● Written instruction
In the records below, replace "checkmark" with "tick" in the part that opens with the line containing "Given: Click the" and closes with the line containing "Looking at the", and return only that part with everything else unchanged. Leave the pictures out of your answer.

● Excerpted data
====
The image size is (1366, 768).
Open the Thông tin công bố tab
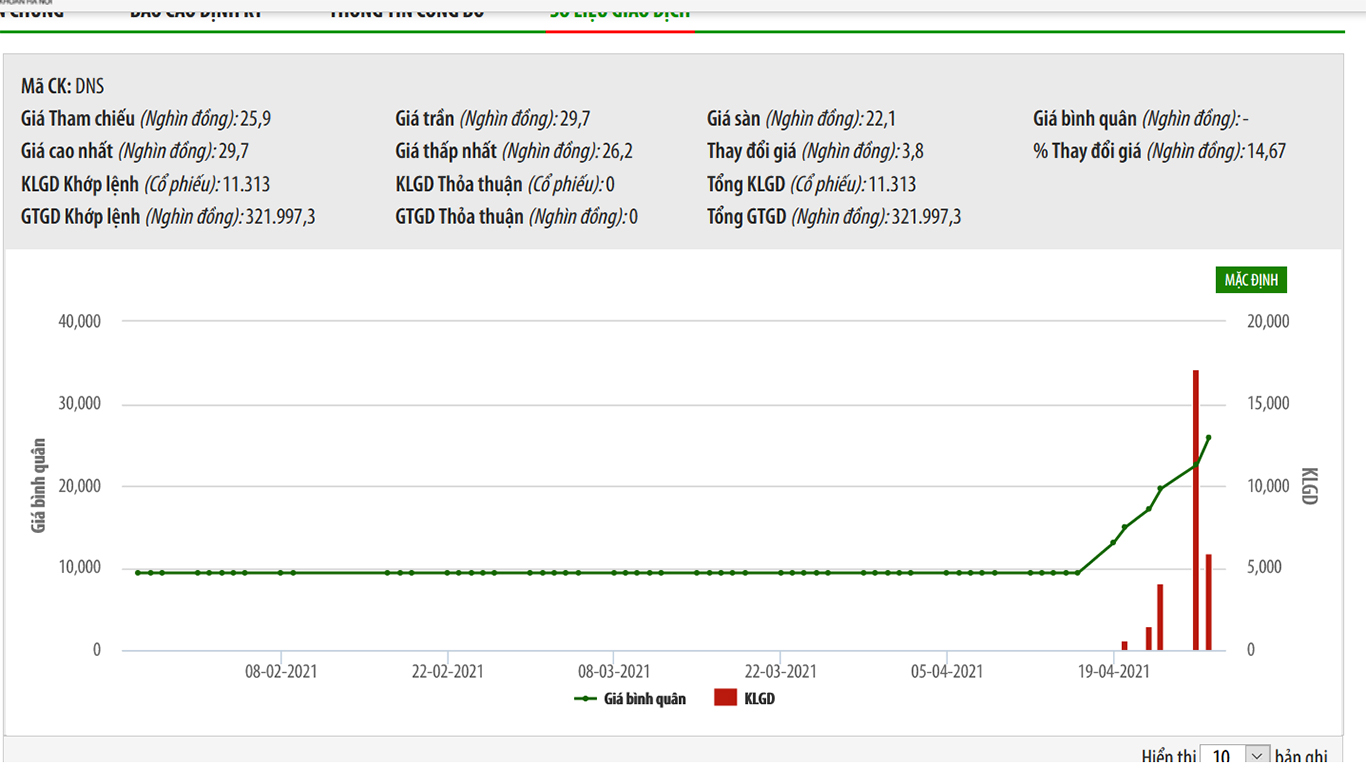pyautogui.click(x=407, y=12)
====
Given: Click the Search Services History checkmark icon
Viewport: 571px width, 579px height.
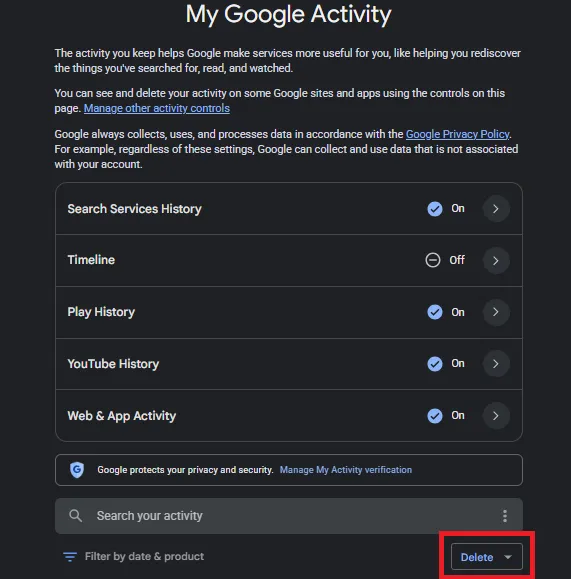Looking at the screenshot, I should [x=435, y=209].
====
● Final result
Given: Click the Search Services History tick icon
Viewport: 571px width, 579px height.
Looking at the screenshot, I should [x=435, y=209].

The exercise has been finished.